How to Send both original and modified requests

[vikt0r101]

I want to send both the original and the modified request and then compare the results in the response, but I can't send 2 requests in handleRequestToBeSent(), in old APIs I can use callbacks.makeHttpRequest(), in new In the APIS, I haven't found a method yet. What should I do? Thanks.

[Hannah-PortSwigger]

Hi

The Montoya equivalent of callbacks.makeHttpRequest() is api.http().sendRequests().

You cannot use continueWith more than once, as you need to return a ProxyRequestToBeSentAction.

It sounds like the action you want to perform may be better off as a scan check, rather than done in the Proxy handler.
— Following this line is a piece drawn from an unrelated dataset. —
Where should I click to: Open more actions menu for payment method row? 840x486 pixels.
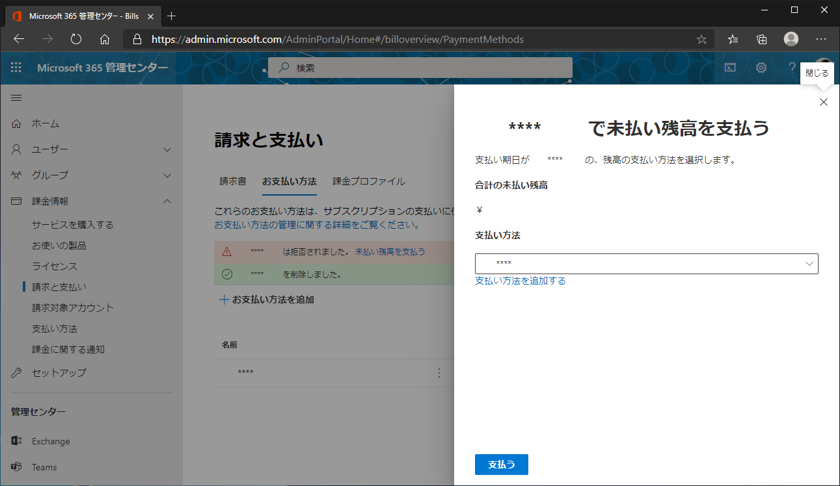pyautogui.click(x=439, y=373)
AS you wish to make additional requests to the target site, this would be an active scan check.

[vikt0r101]

First of all, thank you for your advice. My idea is to send the original request and the modified request at the same time when I click on the page, and then compare the results in the response, so that I can achieve certain functions without doing other operations, so scan Maybe it doesn't quite meet my needs, thank you.

[Hannah-PortSwigger]

If you implemented this as an extension-generated scan check or as a BCheck and then had a live task running that ran either extension-generated scan checks or BCheck-generated checks, this would run automatically when you visit the page.

If you still felt that you needed to do this as part of the ProxyHandler, then you would need to send requests both to your target site and additional endpoint, compare the responses, and then still use continueWith to continue your traffic - resulting in a further request to your target site. Alternatively, you could drop the request instead of continuing. However, that would have an impact on your browsing.